Published May 27, 2017 3:30PM (EDT)

Donald Trump; Stars of "Marvel's Agents of S.H.I.E.L.D" (Getty/Chip Somodevilla/ABC/Kurt Iswarienkio)
Donald Trump; Stars of "Marvel's Agents of S.H.I.E.L.D" (Getty/Chip Somodevilla/ABC/Kurt Iswarienkio)

It feels like years and years, but the grim reality is that we've only been living under the presidency of Donald Trump for about four months now. There really hasn't been time for most of pop culture to react to this new reality. "The Handmaid's Tale" seems timely, but that adaptation of Margaret Atwood's 1985 novel was planned and scripted long before we had to grapple with the reality of the Trump administration.
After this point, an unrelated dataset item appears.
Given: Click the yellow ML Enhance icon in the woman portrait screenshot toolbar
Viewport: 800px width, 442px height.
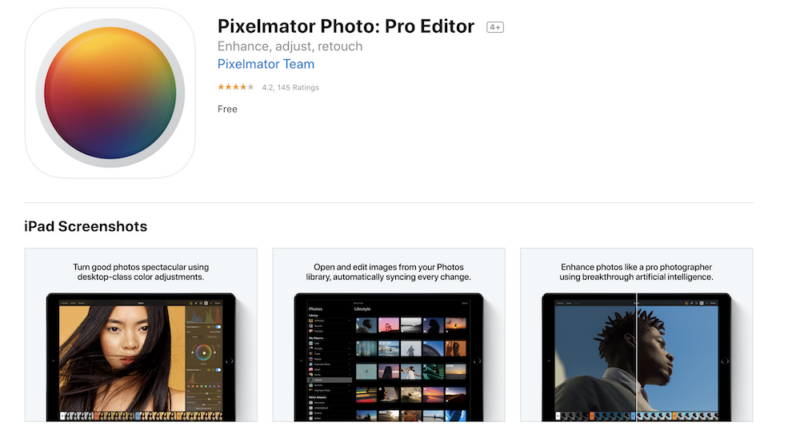Looking at the screenshot, I should coord(191,303).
Shows like "Veep" and "House of Cards" may be about politics, but they are geared more toward escaping our reality than reflecting it.

But there is one truly remarkable exception to the rule: Marvel's "Agents of SHIELD," which concluded its fourth season on May 16. While there's no doubt the general outline of this show about superheroes and spies was laid down before the results of the November election, the writers and producers did a remarkable job shaping the latter half of this season into a horror-show mirror of what it feels like for liberals living in Trump's America.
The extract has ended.